2 de abr de 2012

Desculpe a minha educação, mas minha professora chama-se “Capoeira”!

Imagem Ilustrativa
Por Ademir Alves
Acredito que todos nós, temos um super herói, ou melhor, um referencial em nossa vida, desde a tenra idade até o fim de nossa vida. No meu caso, tive várias pessoas que continuam sendo referência em minha vida, quem de nós nunca projetou em nossos pais (biológicos) a imagem do herói da família? Ou qual criança que convive tanto tempo com os professores e educadores, mesmo inconscientemente nunca projetou uma imagem de um membro de sua família? Haja vista que eles sempre os chamam de “tio”.

Eu como cidadão, educador, aluno e discípulo falo sem medo de errar: há quase duas décadas, a minha professora chama-se “Capoeira”, porque ela se manifesta dentro de mim como rica manifestação da cultura popular brasileira que luta contra a discriminação, aflora sentimentos de amor, zelo, de competitividade, de entendimento, sabedoria, motivação, de valorização e de grande responsabilidade.

A minha professora chama-se “Capoeira”, porque ela é filosofia de vida, é um modo de ser e de agir diante das dificuldades impostas através dos caminhos que escolhemos por nossa vida.

Minha professora chama-se “Capoeira”, porque ela é história, geografia, arte, cultura, poesia, luta, esporte, jogo, terapia, lazer, religião, filosofia, educação física, política, defesa pessoal, música, enfim, a capoeira só não pode ser aquilo que não existe nessa vida.
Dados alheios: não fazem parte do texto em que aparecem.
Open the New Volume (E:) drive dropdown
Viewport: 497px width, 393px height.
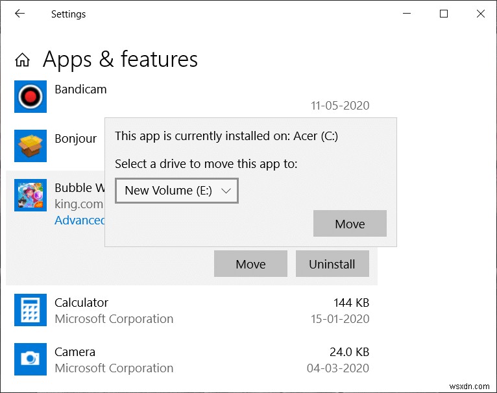(x=176, y=191)

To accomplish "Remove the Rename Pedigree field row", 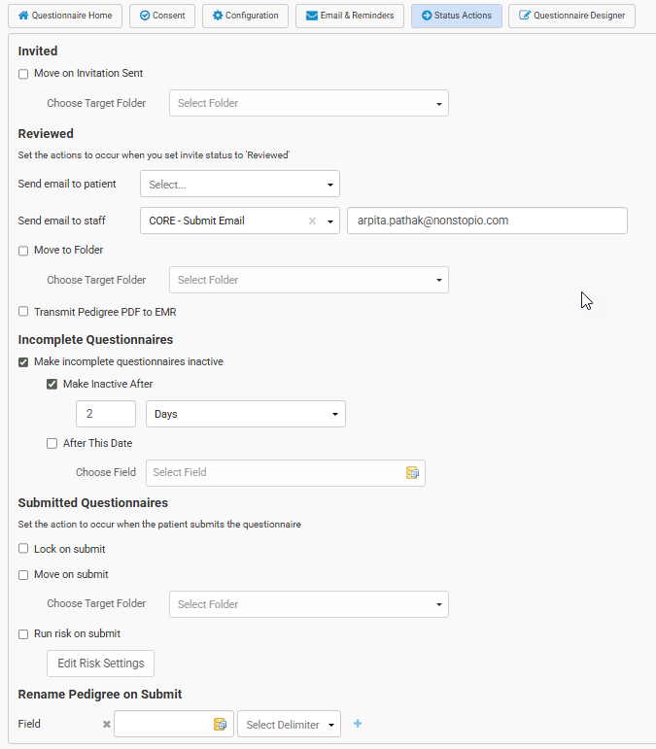I will point(107,725).
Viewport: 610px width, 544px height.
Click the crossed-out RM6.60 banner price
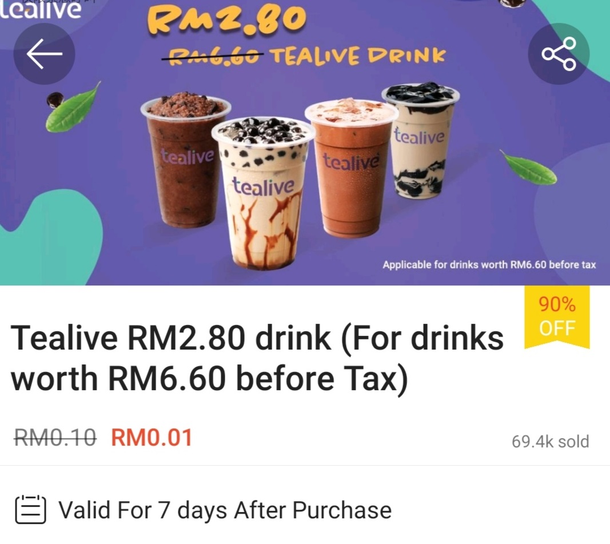point(213,57)

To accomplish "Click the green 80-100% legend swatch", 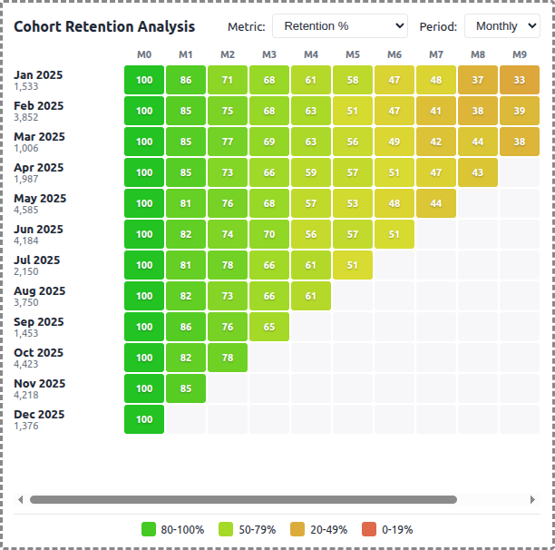I will (150, 529).
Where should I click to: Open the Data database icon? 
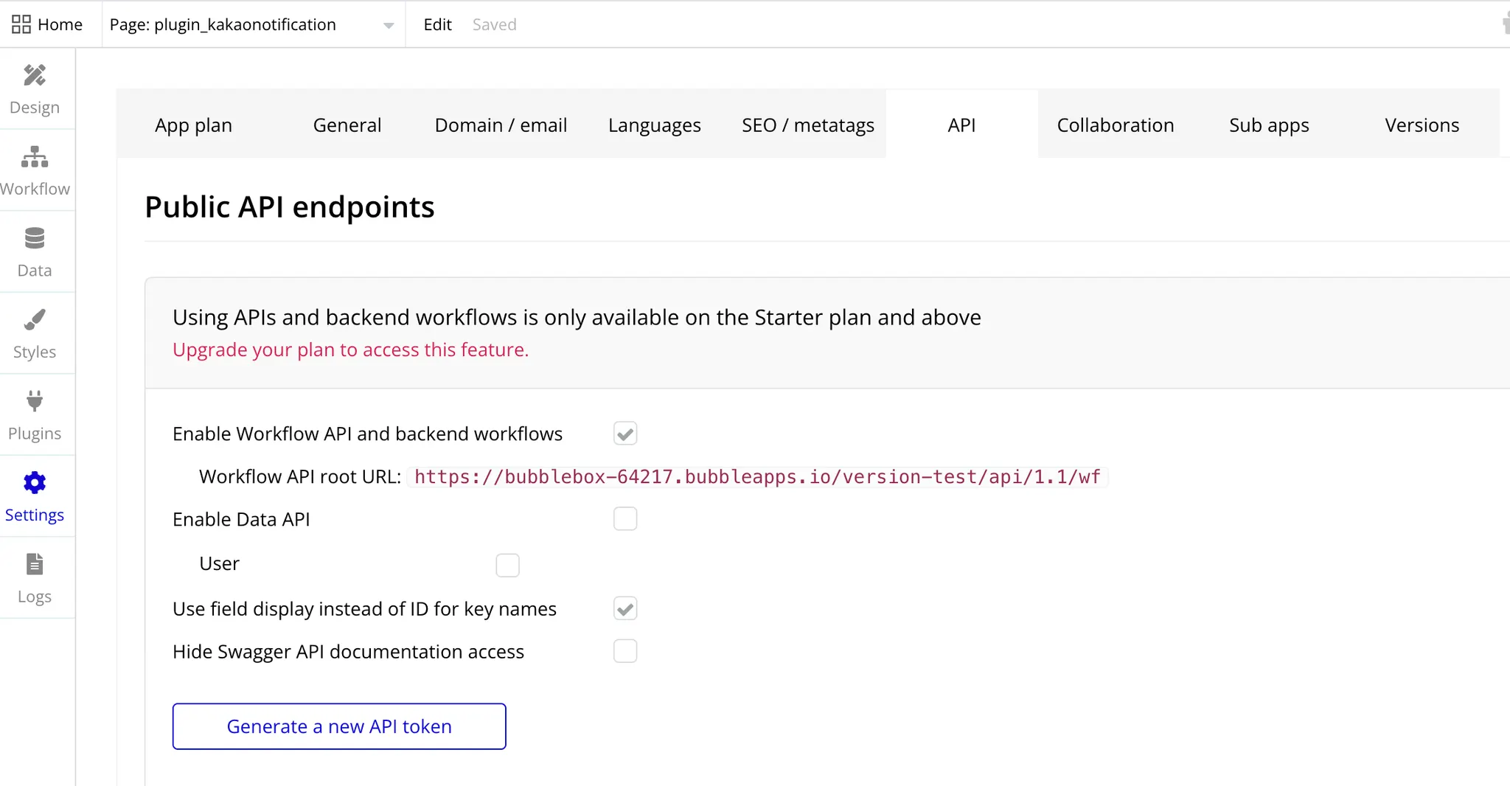[35, 238]
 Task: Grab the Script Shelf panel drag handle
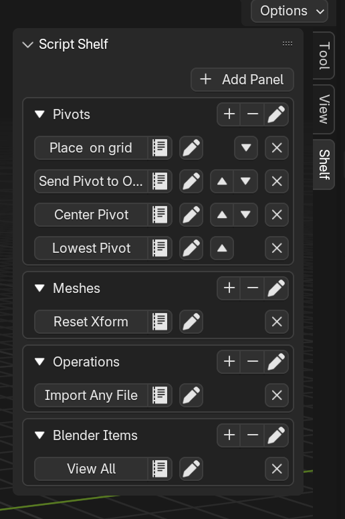point(287,43)
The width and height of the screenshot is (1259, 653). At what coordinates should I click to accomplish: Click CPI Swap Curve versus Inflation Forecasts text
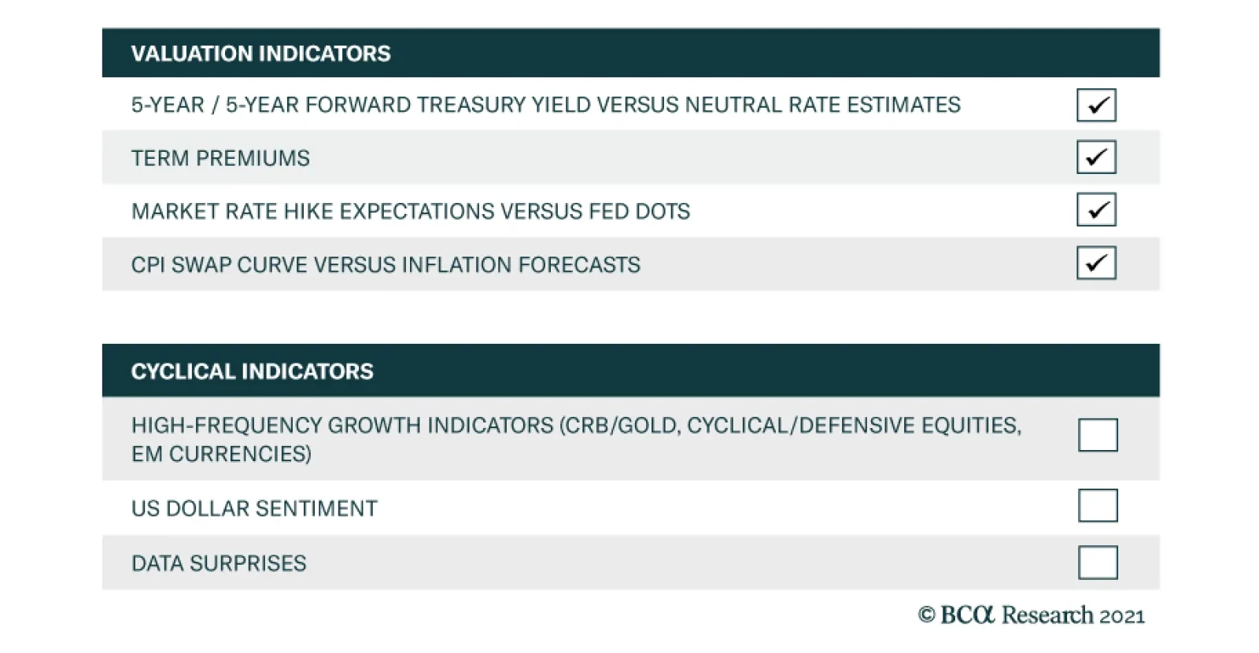pyautogui.click(x=386, y=264)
Capoeira é Vida, onde podemos deixar aflorarem todo sentimento humano numa espécie de universo cósmico integrador através das fortes vibrações do toque contagiante do berimbau.

Minha professora chama-se “Capoeira”, porque ela consegue ser escola (sem muros altos), através das rodas da vida e educadora formada com os mais belos traços do sentimento nacionalista, e em pleno século XXI, logo vem em mente um prédio, sala de aulas que nunca mudam a forma e muito menos o formato. Eu que passei por creche, escolas públicas, ONG e universidade, hoje em dia percebo que deveria ser investido muito mais na área de educação, em nível de Brasil, infelizmente, muitos jovens por não saber ler e escrever, podamos o direito aos jovens de desenvolver um grande potencial entre a juventude brasileira que poderiam alavancar o Brasil como potência nas áreas da tecnologia, humanas e exatas. E mesmo assim, ainda acredito que esse investimento deve ser numa educação mais “humana” e “igualitária” para “todos”.
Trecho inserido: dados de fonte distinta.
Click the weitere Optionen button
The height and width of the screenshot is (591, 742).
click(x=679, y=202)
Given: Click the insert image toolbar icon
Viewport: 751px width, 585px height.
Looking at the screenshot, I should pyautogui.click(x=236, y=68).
Enfim, minha professora chama-se “Capoeira” por ela ser sinônimo de liberdade, igualdade e fraternidade. Assim como as principais ferramentas educacionais, a capoeira foi concebida por volta do século XVI, também com o propósito de libertar a vida de um povo (os negros no Brasil nunca tiveram o direito a indenização, mas eles também são obrigados a votar), bem como, o espírito humano, através de uma própria pedagogia libertadora e fraterna. Por outro lado, muitos de nós somos educados e educamos de acordo com o que acreditamos. Afinal de contas, somos educados pelos nossos pais, pela nossa família, pelos amigos, professores na escola, na universidade e acabamos sendo educados por nós mesmos através da escola da Vida. Enfim, acredito inteiramente que educação é um processo de construção, assim como a própria vida, a capoeira é viva e se transforma em todos os momentos: de luta a terapia; de ginástica a educação; de música a convivência; de geografia ao respeito; de história a gente de verdade, etc.

Finalizando, dificilmente eu viveria da forma mais humana e justa sem a “Capoeira”, porque através de sua forma afetiva, ela é minha melhor amiga, minha escola, conselheira, professora, minha família, profissão, minha paixão e meu futuro. Se a capoeira não fosse “Minha Professora” o que mais ela seria em minha vida?